Le paysage de la formation professionnelle en Guinée franchit un cap décisif ce lundi 29 juin 2026 avec le lancement de la toute première session des examens de sortie des CAFPPS. Au total, 2 935 apprenants sont en lice à travers le pays pour décrocher le précieux Certificat de Qualification Professionnelle (CQP), un sésame désormais crucial pour l’employabilité des jeunes.
Une grande première pour les CAFPPS
Cette session 2026 restera gravée dans les annales de l’enseignement technique guinéen. C’est en effet la première fois que l’État organise officiellement les examens de sortie des Centres d’Apprentissage et de Formation Professionnelle Post-Primaire et Secondaire (CAFPPS).

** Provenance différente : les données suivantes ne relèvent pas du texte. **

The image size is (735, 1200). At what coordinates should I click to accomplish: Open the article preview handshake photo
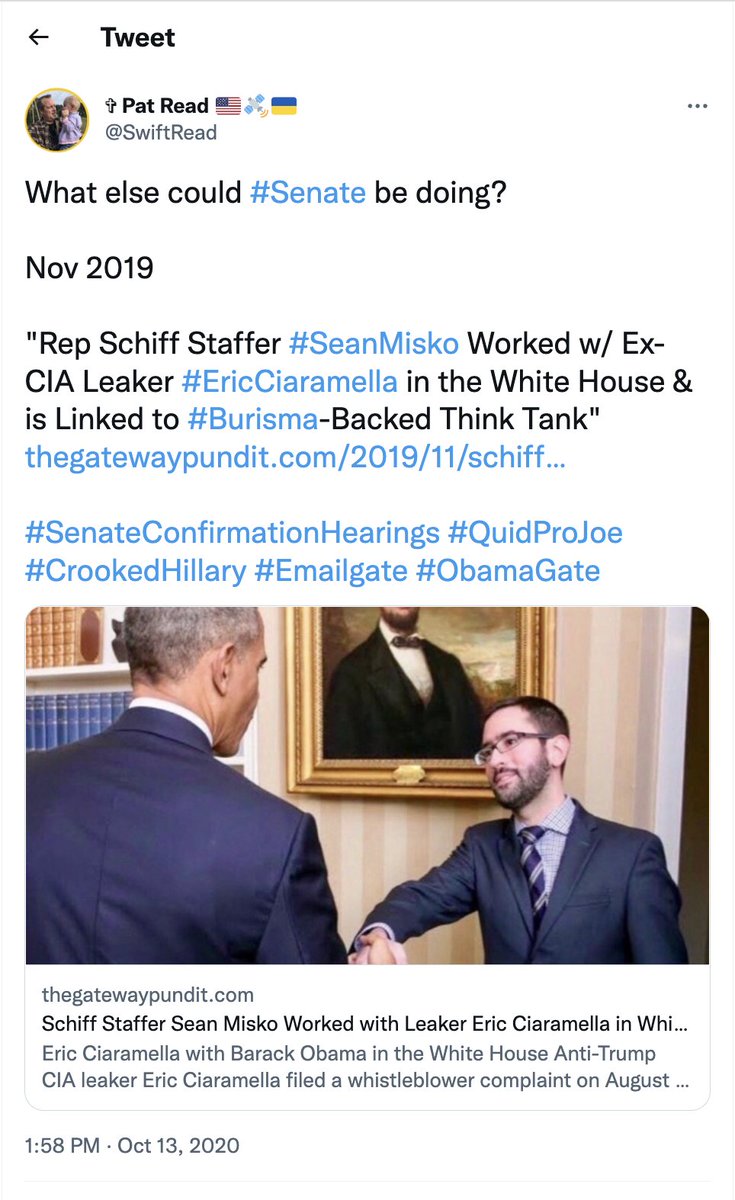367,785

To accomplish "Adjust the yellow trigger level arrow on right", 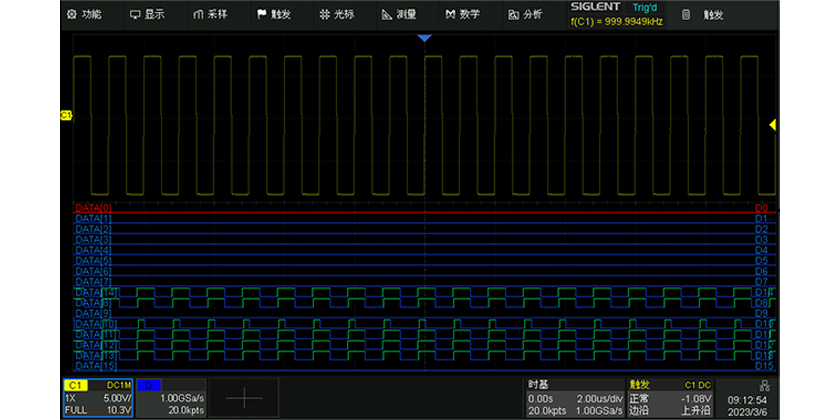I will (x=772, y=124).
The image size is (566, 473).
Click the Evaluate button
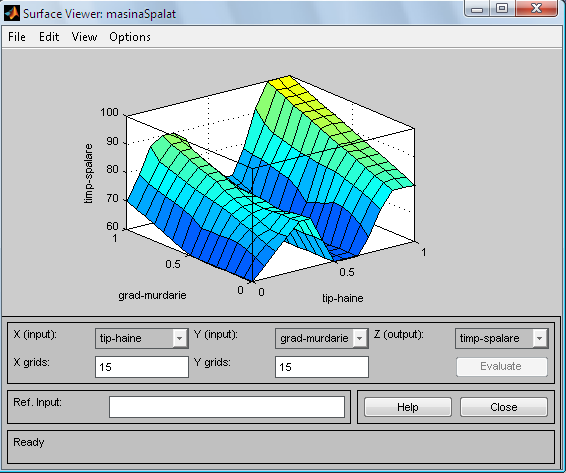click(x=502, y=366)
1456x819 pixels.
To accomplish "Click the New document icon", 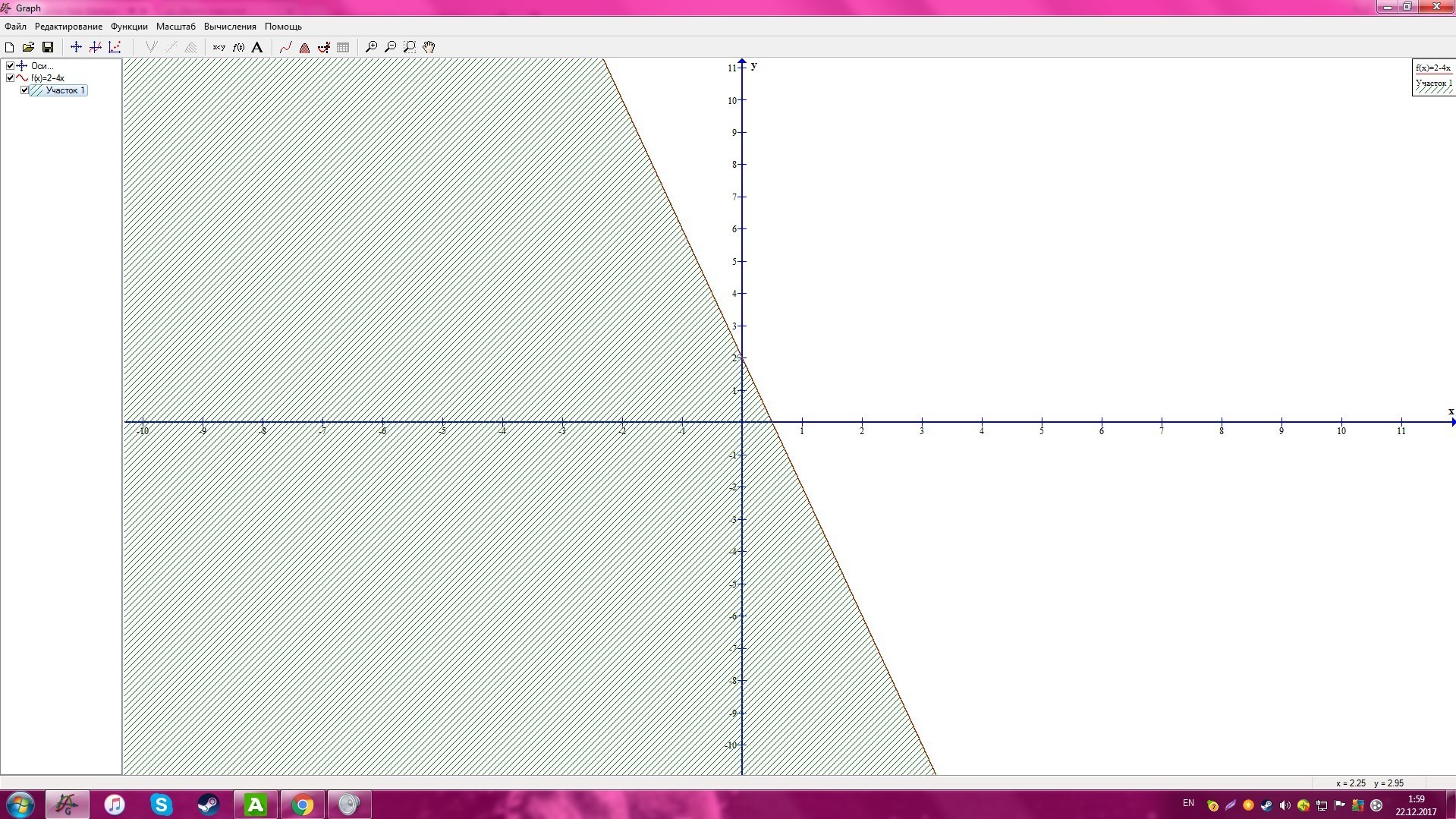I will 10,47.
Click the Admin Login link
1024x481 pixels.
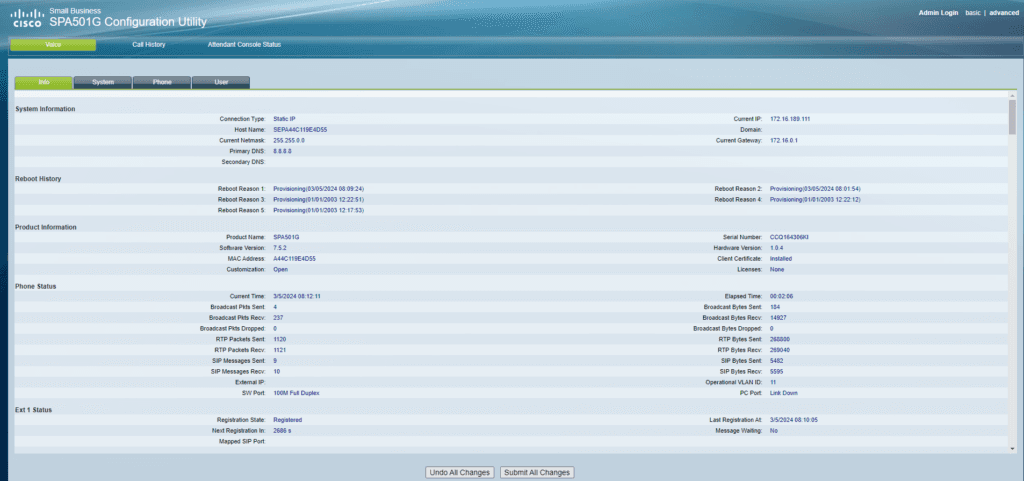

Cette avancée majeure consacre la montée en puissance d’une filière longtemps restée dans l’ombre, mais aujourd’hui érigée en priorité pour répondre aux besoins réels du marché de l’emploi. Elle offre enfin une reconnaissance étatique et institutionnelle aux compétences techniques acquises par les apprenants.
L’insertion professionnelle en ligne de mire
Après une année entière d’immersion et de formation essentiellement pratique, les candidats affrontent les épreuves avec un objectif clair : obtenir le Certificat de Qualification Professionnelle (CQP).
Contrairement aux diplômes académiques traditionnels, le CQP se veut un outil d’insertion directe. Il atteste de la maîtrise d’un métier concret et d’un savoir-faire technique immédiatement opérationnel pour les entreprises locales, dans un contexte économique où la demande d’ouvriers et de techniciens qualifiés est en forte croissance.
La cartographie de la session CQP 2026
Pour cette session historique, le déploiement logistique s’étend sur l’ensemble du territoire national à travers 18 centres d’examen stratégiquement répartis. Au total, ce sont 2 935 candidats qui se lancent à l’assaut du précieux sésame, avec une remarquable participation féminine de 1 329 filles, illustrant l’attrait croissant des jeunes Guinéennes pour les filières techniques et professionnelles.
Avec plus de 45% de candidates (1 329 filles sur 2 935), cette filière technique affiche une dynamique d’inclusion féminine remarquable, brisant les stéréotypes liés aux métiers manuels et professionnels.